Fernando Pessoa e Eu

Pessoa

“Atento ao que sou e vejo,

Torno-me eles e não eu.

Cada meu sonho ou desejo

É do que nasce e não meu.

Sou minha própria paisagem;

Assisto à minha passagem,

Diverso, móbil e só,

Não sei sentir-me onde estou.”

Ana

Até parece que eu

Copiei tua imagem e sou

Apenas tudo o que sobrou

De um vulto que esteve aqui

De alguém que já ficou

Ancorado no porto sem partir

Meu desejo é teu desejo

O que me sobra sem ti?

Pessoa

“Enquanto não atravessarmos

a dor de nossa própria solidão,

continuaremos

a nos buscar em outras metades.

Para viver a dois, antes, é

necessário ser um.”

Ana

Eu bem sei o que dizes

Meu barco ainda está no mar

Atravessando esta ponte

Que muitas vezes faz sonhar

Minha metade deserta

Não cansa de procurar

Mas é no escrever, confesso

Que minha outra metade está.

Pessoa

“Eu tenho uma espécie de dever, dever de sonhar, de sonhar sempre,

pois sendo mais do que um espetáculo de mim mesmo,

eu tenho que ter o melhor espetáculo que posso.
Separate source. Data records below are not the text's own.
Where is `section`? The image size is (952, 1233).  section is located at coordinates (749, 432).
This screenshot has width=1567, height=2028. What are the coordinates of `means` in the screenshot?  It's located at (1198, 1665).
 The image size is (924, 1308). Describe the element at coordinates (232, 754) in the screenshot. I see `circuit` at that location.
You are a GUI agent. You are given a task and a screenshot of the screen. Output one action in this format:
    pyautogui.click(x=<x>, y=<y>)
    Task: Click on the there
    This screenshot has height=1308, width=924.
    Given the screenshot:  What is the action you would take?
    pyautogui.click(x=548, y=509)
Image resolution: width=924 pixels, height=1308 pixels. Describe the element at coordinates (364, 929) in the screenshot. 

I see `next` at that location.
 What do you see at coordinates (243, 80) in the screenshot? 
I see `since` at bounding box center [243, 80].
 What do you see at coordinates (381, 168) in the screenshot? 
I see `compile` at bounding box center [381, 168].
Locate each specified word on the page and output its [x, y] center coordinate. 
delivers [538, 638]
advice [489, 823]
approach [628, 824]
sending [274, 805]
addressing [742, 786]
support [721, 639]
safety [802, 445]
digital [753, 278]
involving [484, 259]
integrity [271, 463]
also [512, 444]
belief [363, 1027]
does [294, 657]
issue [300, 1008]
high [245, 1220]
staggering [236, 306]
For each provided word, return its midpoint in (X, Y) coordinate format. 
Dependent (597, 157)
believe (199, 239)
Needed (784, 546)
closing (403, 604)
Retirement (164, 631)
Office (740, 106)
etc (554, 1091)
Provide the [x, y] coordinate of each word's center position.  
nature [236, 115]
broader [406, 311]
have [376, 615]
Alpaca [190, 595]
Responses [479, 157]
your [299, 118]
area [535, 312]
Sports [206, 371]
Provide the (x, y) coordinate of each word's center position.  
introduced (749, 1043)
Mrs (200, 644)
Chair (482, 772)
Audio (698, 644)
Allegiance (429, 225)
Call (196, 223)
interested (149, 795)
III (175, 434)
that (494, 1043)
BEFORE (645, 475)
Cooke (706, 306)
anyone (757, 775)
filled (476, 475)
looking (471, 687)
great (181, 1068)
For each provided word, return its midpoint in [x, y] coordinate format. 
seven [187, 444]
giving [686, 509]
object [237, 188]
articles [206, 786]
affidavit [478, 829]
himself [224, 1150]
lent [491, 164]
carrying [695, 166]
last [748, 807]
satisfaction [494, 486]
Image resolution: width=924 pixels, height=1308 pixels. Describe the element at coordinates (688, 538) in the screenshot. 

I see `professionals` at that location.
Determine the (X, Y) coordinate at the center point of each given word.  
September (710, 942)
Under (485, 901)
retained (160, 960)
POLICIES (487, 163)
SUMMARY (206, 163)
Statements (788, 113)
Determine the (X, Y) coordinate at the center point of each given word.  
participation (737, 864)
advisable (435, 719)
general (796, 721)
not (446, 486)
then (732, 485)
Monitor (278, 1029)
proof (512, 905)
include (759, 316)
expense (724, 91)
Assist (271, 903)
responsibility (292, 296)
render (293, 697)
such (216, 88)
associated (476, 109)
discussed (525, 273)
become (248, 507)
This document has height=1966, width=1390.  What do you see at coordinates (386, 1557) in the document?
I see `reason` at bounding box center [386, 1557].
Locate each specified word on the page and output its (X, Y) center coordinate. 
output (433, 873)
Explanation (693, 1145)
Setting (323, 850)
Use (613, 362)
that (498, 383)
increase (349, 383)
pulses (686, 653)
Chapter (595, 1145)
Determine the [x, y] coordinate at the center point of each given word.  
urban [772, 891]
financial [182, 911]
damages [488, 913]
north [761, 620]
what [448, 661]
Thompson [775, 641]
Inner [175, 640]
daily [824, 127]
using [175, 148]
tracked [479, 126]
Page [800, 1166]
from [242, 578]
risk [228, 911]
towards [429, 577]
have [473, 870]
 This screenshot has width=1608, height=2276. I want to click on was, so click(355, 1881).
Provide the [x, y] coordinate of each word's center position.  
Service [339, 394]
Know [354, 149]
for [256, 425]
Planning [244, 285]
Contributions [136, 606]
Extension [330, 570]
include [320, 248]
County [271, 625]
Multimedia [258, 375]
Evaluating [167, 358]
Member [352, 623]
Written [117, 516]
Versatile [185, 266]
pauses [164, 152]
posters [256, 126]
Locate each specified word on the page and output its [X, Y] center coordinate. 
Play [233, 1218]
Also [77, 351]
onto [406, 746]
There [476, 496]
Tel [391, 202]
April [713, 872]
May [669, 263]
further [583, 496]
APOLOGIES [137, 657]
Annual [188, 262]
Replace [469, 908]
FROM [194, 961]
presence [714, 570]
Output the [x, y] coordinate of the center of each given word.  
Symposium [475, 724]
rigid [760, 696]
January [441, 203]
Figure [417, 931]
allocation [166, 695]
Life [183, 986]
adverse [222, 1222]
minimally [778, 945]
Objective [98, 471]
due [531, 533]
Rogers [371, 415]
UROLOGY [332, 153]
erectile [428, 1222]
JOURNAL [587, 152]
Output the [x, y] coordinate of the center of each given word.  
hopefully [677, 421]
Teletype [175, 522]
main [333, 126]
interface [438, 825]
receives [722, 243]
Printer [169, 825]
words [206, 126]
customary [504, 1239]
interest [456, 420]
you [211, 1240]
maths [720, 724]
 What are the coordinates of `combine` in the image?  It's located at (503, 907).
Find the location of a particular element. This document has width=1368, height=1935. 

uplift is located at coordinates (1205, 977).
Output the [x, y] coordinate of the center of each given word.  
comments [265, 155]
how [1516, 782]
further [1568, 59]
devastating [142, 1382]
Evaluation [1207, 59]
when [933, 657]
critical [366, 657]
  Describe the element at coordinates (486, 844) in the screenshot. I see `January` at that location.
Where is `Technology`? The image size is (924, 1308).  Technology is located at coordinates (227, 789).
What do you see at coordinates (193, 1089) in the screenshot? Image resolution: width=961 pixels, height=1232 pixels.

E, assim, me construo a ouro e sedas, em salas

supostas, invento palco, cenário para viver o meu sonho

entre luzes brandas e músicas invisíveis.”

Ana

Aprendi contigo companheiro

A fazer meu próprio enredo

Sendo assim invento

Aplausos para sorrir

Fantasias para vestir

E alguém no palco para aplaudir

Se ainda pareço perdida

É que me perdi nos braços da sorte

E agora sem direção, sem rumo

Não tenho sul, não tenho norte

Pessoa

“Sim, sei bem

Que nunca serei alguém.

Sei de sobra

Que nunca terei uma obra.

Sei, enfim,

Que nunca saberei de mim.

Sim, mas agora,

Enquanto dura esta hora,

Este luar, estes ramos,

Esta paz em que estamos,

Deixem-me crer

O que nunca poderei ser.”

Ana

Deixei-me ser assim também

Eu também já fui alguém

Alguém me fez sentir-me assim

Me deu a mão, o braço e o beijo

Me encheu de amor e desejo

Mas agora enfim voltei

E enquanto durou aquela hora

Que beleza de aurora

Que infinita noite deixei acontecer

Pensando em teus versos sonhei

Vivi o que nunca poderei um dia ser.